Rewrite the entries below, beginning with the first one and stopping after the line that contains "pos(931,614)", with "Select" replaced by "Choose" and nothing else altered.
* BEGIN *
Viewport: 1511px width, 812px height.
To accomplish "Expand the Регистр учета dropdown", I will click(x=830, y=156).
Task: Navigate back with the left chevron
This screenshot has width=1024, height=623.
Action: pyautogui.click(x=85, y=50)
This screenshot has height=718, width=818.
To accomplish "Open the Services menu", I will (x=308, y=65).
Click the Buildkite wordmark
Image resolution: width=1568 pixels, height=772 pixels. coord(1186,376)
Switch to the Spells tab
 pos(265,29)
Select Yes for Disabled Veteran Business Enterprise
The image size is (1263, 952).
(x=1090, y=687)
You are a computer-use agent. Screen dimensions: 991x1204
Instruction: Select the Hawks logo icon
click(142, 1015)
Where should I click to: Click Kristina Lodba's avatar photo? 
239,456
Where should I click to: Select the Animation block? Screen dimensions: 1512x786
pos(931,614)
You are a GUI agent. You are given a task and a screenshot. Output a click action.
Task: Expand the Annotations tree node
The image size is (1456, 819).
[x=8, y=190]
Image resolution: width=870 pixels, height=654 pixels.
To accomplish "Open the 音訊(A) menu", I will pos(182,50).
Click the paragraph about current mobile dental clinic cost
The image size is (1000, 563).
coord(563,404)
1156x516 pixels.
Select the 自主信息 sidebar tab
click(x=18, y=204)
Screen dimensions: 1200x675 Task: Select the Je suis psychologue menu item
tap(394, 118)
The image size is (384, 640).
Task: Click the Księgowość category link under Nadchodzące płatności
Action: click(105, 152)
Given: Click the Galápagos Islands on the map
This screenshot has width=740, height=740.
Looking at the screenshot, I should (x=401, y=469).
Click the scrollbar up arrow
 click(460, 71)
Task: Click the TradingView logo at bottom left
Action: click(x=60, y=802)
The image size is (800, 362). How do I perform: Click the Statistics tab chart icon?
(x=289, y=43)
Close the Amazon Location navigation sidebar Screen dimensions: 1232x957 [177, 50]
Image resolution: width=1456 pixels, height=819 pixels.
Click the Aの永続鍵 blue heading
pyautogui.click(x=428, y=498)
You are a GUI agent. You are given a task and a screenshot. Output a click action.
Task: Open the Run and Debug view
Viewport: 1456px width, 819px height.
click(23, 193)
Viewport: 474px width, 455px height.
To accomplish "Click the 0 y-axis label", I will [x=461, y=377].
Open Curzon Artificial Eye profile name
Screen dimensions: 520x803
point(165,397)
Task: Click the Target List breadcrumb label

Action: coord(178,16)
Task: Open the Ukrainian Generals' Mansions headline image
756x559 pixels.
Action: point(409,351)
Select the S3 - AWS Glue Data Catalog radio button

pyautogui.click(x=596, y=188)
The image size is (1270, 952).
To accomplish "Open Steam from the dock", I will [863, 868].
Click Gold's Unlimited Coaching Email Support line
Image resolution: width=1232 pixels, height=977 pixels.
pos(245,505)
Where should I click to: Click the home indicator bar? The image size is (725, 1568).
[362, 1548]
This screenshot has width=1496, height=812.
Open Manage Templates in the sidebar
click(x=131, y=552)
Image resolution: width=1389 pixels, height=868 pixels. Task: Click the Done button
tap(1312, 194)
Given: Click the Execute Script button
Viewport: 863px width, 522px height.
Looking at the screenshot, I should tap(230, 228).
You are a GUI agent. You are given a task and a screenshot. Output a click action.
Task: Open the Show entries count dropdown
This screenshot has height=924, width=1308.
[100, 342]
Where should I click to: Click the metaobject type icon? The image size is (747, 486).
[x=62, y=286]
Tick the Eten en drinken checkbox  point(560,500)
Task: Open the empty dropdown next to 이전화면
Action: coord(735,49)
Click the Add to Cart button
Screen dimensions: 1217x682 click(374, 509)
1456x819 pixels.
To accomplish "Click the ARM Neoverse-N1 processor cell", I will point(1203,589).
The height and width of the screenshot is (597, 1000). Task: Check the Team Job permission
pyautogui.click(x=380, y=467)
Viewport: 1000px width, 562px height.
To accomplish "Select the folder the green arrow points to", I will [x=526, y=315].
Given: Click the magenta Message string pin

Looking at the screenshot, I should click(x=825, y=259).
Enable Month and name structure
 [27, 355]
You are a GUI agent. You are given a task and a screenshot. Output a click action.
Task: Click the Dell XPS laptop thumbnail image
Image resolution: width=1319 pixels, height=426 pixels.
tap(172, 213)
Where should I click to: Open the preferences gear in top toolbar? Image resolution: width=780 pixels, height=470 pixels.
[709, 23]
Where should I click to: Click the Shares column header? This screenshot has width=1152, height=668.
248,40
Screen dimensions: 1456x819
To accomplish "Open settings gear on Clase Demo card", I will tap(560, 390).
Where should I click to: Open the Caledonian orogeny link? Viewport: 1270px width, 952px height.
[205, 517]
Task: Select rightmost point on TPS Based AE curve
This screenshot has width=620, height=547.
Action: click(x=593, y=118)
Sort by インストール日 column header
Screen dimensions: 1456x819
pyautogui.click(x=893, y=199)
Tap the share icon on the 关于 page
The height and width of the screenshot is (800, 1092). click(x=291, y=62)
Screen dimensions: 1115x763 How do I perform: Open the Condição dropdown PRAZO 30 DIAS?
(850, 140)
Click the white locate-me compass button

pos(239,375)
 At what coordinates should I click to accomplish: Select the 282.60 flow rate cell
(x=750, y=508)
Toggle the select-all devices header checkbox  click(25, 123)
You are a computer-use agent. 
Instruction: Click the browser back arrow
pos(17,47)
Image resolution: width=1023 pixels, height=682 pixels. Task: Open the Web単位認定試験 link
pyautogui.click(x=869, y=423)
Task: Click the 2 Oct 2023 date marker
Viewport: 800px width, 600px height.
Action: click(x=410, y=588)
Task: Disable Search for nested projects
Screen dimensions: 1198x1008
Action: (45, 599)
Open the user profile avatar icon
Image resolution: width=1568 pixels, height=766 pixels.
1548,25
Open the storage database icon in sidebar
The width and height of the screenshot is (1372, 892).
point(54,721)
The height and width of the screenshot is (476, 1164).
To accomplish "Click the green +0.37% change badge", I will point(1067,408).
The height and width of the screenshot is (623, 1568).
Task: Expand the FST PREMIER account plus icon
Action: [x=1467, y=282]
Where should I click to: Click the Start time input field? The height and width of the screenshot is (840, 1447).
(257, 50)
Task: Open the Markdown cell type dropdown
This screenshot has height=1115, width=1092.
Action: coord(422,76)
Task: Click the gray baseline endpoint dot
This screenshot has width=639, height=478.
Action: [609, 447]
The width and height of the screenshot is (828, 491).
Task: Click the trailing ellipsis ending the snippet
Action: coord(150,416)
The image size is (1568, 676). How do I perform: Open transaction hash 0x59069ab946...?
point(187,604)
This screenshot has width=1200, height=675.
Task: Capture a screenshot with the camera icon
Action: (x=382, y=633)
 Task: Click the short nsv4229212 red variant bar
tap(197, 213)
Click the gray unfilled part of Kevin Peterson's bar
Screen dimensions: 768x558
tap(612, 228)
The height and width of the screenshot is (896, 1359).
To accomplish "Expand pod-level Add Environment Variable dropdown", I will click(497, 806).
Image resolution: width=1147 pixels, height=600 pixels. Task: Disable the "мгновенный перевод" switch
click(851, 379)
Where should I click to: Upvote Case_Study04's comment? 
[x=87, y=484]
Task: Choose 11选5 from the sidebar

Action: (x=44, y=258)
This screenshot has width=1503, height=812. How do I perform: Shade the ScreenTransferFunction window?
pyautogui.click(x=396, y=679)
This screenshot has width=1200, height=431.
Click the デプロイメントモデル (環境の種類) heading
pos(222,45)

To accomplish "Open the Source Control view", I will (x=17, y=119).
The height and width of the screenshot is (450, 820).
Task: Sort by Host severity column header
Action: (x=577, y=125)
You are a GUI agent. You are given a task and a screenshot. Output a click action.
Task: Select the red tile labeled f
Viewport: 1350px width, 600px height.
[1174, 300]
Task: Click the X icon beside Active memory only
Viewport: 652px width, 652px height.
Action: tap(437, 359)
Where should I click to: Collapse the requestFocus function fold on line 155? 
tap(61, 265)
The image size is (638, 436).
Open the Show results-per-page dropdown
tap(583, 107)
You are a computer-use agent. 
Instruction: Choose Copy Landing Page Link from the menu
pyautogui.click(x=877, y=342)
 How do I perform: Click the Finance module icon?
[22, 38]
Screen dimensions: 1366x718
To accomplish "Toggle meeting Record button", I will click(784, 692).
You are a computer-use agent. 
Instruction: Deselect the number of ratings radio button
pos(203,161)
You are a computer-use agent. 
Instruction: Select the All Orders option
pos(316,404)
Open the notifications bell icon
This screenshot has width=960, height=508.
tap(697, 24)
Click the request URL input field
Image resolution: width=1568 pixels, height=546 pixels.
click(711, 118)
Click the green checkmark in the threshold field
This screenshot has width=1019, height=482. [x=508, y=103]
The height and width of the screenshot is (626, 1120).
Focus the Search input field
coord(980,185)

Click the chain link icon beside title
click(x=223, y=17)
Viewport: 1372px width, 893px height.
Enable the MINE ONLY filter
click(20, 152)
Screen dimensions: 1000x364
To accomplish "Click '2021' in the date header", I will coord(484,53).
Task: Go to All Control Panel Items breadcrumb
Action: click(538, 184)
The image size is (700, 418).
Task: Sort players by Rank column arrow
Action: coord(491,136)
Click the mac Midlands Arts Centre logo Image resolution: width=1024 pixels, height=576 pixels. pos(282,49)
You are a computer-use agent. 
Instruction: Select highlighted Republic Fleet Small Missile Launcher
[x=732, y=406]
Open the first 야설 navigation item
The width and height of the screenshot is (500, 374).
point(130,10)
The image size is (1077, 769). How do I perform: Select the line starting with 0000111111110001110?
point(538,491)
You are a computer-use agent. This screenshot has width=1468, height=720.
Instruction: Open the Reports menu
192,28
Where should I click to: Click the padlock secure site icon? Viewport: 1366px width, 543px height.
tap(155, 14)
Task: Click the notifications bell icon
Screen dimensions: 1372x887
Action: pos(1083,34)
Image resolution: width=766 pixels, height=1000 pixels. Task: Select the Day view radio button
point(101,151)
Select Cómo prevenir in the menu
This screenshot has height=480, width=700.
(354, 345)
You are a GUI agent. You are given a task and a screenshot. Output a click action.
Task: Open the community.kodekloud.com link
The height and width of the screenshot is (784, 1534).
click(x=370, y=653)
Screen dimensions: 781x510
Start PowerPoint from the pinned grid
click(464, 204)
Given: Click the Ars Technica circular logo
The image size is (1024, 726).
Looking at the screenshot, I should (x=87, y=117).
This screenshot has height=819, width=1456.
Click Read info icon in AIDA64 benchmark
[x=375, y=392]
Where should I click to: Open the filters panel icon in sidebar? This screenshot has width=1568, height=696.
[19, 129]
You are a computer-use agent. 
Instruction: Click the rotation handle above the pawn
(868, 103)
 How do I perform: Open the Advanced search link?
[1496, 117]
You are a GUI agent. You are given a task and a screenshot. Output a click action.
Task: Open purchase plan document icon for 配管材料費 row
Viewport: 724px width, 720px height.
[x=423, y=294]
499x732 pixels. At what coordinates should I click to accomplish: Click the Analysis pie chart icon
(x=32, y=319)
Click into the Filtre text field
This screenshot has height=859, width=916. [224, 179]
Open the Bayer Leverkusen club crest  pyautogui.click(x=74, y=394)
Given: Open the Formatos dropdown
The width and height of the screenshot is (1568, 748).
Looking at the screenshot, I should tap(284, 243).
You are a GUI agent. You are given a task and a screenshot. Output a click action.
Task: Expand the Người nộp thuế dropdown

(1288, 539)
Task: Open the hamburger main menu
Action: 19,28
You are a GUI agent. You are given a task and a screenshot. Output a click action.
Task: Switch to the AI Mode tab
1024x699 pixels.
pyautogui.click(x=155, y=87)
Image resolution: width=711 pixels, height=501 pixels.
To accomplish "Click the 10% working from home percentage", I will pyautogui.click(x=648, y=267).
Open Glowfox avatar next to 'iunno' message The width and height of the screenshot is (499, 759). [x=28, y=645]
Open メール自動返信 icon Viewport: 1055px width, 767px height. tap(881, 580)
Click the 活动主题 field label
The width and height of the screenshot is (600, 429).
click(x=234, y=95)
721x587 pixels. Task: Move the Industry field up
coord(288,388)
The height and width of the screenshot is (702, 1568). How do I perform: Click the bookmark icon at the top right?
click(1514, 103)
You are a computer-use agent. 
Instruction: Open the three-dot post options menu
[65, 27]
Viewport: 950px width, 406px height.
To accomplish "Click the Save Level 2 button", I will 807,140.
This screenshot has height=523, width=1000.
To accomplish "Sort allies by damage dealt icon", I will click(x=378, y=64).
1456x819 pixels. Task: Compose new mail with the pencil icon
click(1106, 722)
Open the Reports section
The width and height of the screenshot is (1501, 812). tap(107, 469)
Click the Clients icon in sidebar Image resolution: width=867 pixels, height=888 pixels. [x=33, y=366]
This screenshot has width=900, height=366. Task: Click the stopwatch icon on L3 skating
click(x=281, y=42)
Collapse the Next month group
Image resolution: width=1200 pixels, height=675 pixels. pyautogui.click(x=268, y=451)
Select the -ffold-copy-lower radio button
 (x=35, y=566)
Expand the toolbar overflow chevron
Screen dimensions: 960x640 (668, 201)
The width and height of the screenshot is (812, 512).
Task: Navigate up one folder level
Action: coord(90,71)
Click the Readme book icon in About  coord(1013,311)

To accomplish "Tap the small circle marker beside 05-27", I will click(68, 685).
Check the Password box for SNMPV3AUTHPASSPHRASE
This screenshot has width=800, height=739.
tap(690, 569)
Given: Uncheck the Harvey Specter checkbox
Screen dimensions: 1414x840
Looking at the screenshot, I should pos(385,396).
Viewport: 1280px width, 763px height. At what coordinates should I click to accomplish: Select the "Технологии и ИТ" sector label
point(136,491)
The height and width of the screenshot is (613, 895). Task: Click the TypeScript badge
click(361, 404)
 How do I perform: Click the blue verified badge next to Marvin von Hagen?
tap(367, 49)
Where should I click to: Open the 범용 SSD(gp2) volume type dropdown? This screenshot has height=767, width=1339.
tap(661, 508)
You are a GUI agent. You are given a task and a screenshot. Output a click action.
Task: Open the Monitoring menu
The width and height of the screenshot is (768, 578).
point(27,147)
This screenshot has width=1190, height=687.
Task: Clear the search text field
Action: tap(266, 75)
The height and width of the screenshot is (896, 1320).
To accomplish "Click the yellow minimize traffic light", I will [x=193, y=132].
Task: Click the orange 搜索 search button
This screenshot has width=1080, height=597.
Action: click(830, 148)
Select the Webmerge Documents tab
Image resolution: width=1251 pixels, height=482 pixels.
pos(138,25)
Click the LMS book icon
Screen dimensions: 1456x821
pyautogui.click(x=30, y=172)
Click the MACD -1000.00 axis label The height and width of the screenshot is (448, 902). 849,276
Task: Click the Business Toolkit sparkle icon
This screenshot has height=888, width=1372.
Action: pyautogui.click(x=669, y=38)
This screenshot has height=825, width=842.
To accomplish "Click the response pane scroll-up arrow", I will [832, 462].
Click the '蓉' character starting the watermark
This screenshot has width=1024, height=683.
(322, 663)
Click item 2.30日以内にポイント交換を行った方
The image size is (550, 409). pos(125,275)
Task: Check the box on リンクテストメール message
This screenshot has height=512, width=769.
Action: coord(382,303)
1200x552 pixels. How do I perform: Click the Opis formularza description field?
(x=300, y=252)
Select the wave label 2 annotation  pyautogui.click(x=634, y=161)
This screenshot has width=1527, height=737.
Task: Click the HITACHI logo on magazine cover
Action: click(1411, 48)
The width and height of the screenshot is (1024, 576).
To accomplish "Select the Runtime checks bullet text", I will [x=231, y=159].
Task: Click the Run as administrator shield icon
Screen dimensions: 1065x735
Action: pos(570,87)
* END *
§ **ANSWER TO THIS TASK**
Viewport: 1511px width, 812px height.
To accomplish "Expand the Регистр учета dropdown", I will click(x=830, y=156).
Task: Navigate back with the left chevron
This screenshot has width=1024, height=623.
Action: pyautogui.click(x=85, y=50)
This screenshot has height=718, width=818.
To accomplish "Open the Services menu", I will (x=308, y=65).
Click the Buildkite wordmark
Image resolution: width=1568 pixels, height=772 pixels. coord(1186,376)
Switch to the Spells tab
 pos(265,29)
Choose Yes for Disabled Veteran Business Enterprise
The image size is (1263, 952).
(x=1090, y=687)
You are a computer-use agent. Screen dimensions: 991x1204
Instruction: Choose the Hawks logo icon
click(142, 1015)
Where should I click to: Click Kristina Lodba's avatar photo? 
239,456
Where should I click to: Choose the Animation block? Screen dimensions: 1512x786
pos(931,614)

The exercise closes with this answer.